Как-то раз, в конце 1933 года, он задержался в столице на больший чем обычно срок. В субботу он пообедал в хорошем ресторане с одним из своих инженеров, побывал в театре, вернулся в гостиницу и лег. Сон его был, как всегда, спокойным. Когда, на утро, раздвинув штору, он увидал негреющие лучи осеннего солнца, то подумал, что площади, {9} скверы, бульвары и парки могут быть красивыми. Он удивился этой мысли, так как и к очарованию природы, и к притягательности городских пейзажей всегда был равнодушным. Но тут же сказал себе, что раз его потянуло присмотреться к тому, от чего он до сих пор отворачивался, то почему бы это желание не удовлетворить?
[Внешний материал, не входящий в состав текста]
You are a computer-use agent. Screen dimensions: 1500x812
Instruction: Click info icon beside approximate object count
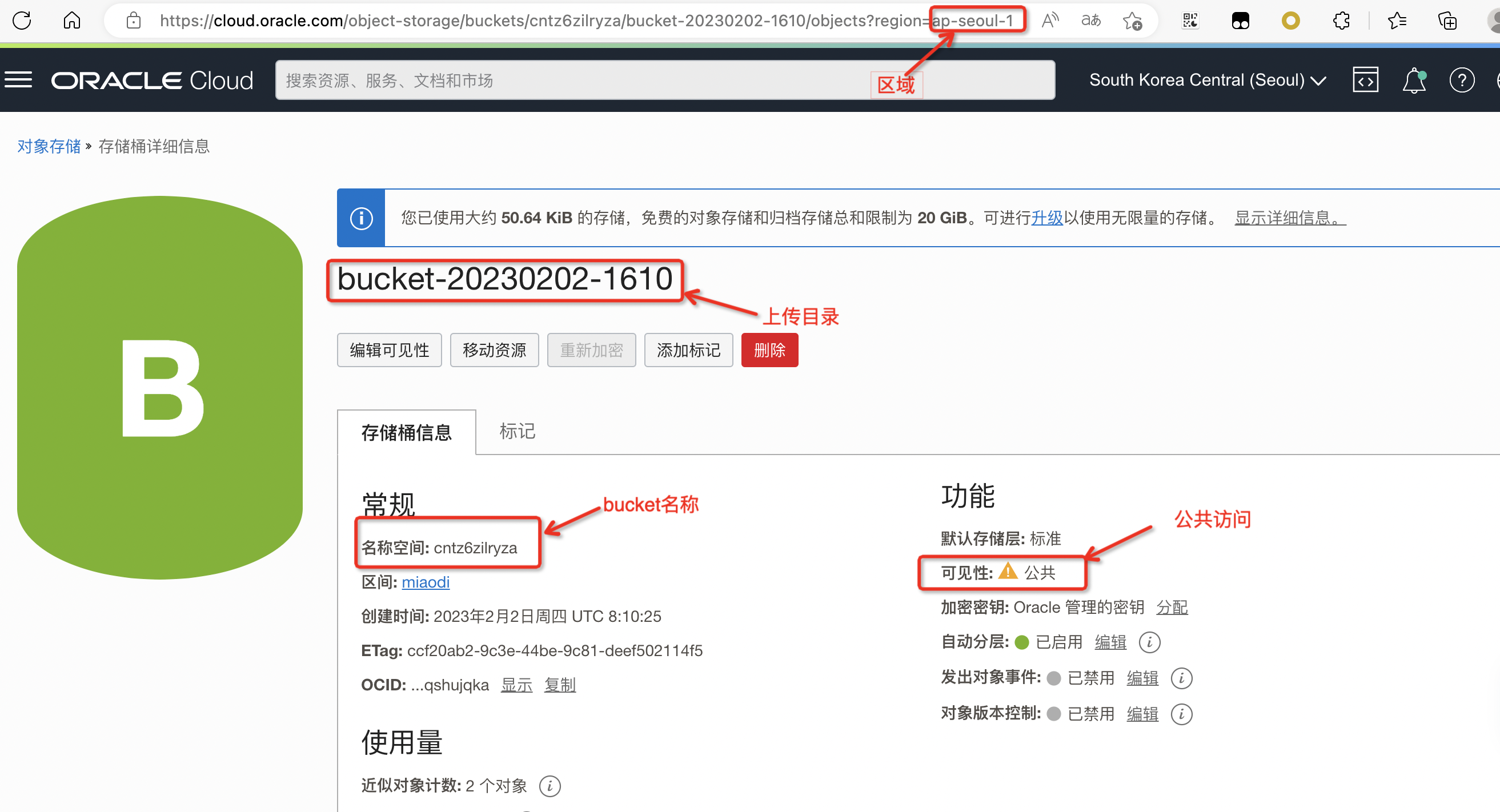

Так вот и вышло, что он предпринял утреннюю прогулку по Парижу, в Тюильери, где стыли богини и музы, где ноябрь раскрашивал листву деревьев. Где зеленел газон, поблескивала вода в бассейнах, где скрипел под ногами гравий. Пересекши Площадь Согласия, Филипп оказался близ конной статуи Короля Бельгийцев. Там, у самой почти набережной, были скамьи, на одной из которых сидела женщина, с ребенком на руках. Рядом стояла детская колясочка. Филипп прошел сзади скамьи, и лица сидевшей не видел. Но в позе ее было что-то что привлекло его внимание и заставило вернуться. Приблизившись, он поразился и сосредоточенному выражение очень черных глаз и презрительной складов губ. Да и каждому могло придти на ум спросить себя, что эта поза, эти глаза, эта усмешка обозначают, почему так судорожно прижат к груди ребенок?